**GIVEN EXERCISE:** Copy out each line of the records that contains the string "arrow".

**INPUT DATA:**

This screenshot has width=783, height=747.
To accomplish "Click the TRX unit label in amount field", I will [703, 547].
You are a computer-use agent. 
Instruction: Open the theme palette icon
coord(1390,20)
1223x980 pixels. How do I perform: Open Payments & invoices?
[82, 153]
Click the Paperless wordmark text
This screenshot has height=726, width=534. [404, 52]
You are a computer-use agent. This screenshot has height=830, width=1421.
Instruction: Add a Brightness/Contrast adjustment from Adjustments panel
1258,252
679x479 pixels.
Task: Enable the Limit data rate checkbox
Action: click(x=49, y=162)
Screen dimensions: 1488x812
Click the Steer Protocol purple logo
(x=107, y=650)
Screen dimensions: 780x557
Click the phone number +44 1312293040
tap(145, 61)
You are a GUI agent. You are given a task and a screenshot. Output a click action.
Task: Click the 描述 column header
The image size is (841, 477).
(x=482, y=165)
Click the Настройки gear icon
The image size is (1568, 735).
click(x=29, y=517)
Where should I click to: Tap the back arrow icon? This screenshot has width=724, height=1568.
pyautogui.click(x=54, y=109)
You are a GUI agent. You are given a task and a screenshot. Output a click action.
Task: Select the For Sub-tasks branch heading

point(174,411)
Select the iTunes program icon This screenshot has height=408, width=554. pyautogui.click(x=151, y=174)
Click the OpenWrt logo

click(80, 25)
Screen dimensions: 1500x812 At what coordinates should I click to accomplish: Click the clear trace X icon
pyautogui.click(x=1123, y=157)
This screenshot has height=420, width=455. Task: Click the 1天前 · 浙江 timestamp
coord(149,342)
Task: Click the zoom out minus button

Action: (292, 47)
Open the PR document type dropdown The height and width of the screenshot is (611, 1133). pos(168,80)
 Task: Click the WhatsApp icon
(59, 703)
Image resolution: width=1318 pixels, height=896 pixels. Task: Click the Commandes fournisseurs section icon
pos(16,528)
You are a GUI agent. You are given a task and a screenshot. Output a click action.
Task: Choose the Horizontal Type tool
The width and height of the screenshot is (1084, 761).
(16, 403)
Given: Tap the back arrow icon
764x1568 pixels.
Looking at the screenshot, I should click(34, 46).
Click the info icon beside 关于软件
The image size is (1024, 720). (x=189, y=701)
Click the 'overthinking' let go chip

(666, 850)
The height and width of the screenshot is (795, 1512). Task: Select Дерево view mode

**WORKED ANSWER:**
Where should I click to: Tap the back arrow icon? This screenshot has width=724, height=1568.
Given: Tap the back arrow icon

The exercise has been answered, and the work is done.